Executives at AMD, a major rival to AI-darling Nvidia, said the OpenAI agreement was "certainly transformative" for both the business and the wider AI industry.


Shares of AMD, which is expected to report after the closing bell on Wall Street on Tuesday, have soared by more than 112% so far this year.


4. Palantir to report


Data analytics giant Palantir Technologies is also slated to report this week, with the returns due out after markets close on Monday.


In August, the company, whose operations also involve software for the the defense sector, lifted its full-year revenue forecast for the second time in 2025, citing strong demand for its AI-linked services from both businesses and governments.


A Trump administration focus on bolstering national security, as well as a change in Pentagon purchasing plans toward commercial and "non-traditional" suppliers, has further boosted the group.
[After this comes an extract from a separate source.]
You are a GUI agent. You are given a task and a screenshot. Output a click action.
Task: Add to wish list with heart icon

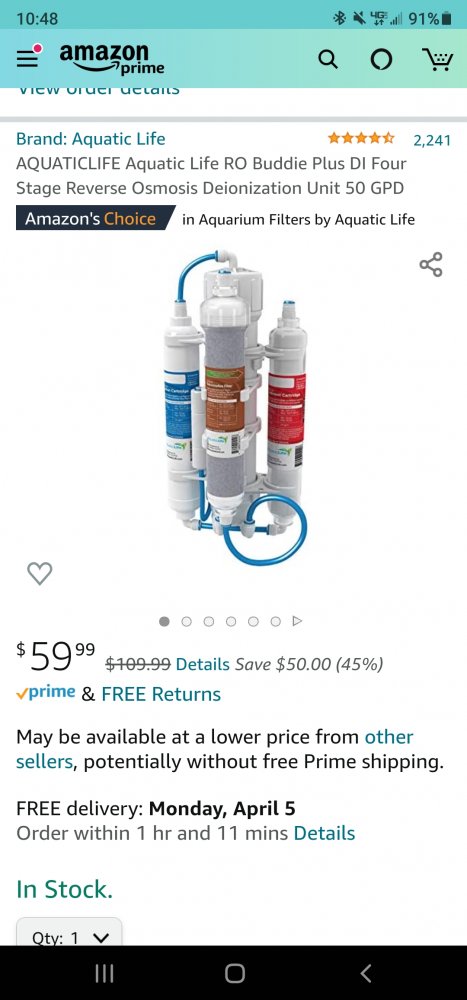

Shares of Palantir have more than doubled so far this year, reflecting investor wagers that the firm will be at the forefront of the AI boom and a major beneficiary of increased U.S. spending on defense-related technology.


Palantir is anticipated to post third-quarter operating profit of $255.6 million on revenue of $1.09 billion, according to Bloomberg consensus estimates.


5. Bank of England decision


While last week’s Fed rate cut and European Central Bank and Bank of Japan policy holds were widely anticipated by markets, the Bank of England’s announcement later this week is far from locked in.


Markets are now anticipating that rates will remain unchanged at the BoE this week, although there was still a roughly one-in-three chance that the central bank will ease by a quarter of a percentage point.


Leaving borrowing costs steady would mark the first slowdown in a cycle of policy loosening which began last year. But some analysts now anticipate a potential drawdown because of recently softer-than-expected -- albeit relatively elevated -- consumer price inflation and wage data.


The BoE has consistently slashed rates every three months since August last year, yet Governor Andrew Bailey said in September that the path ahead is "more uncertain."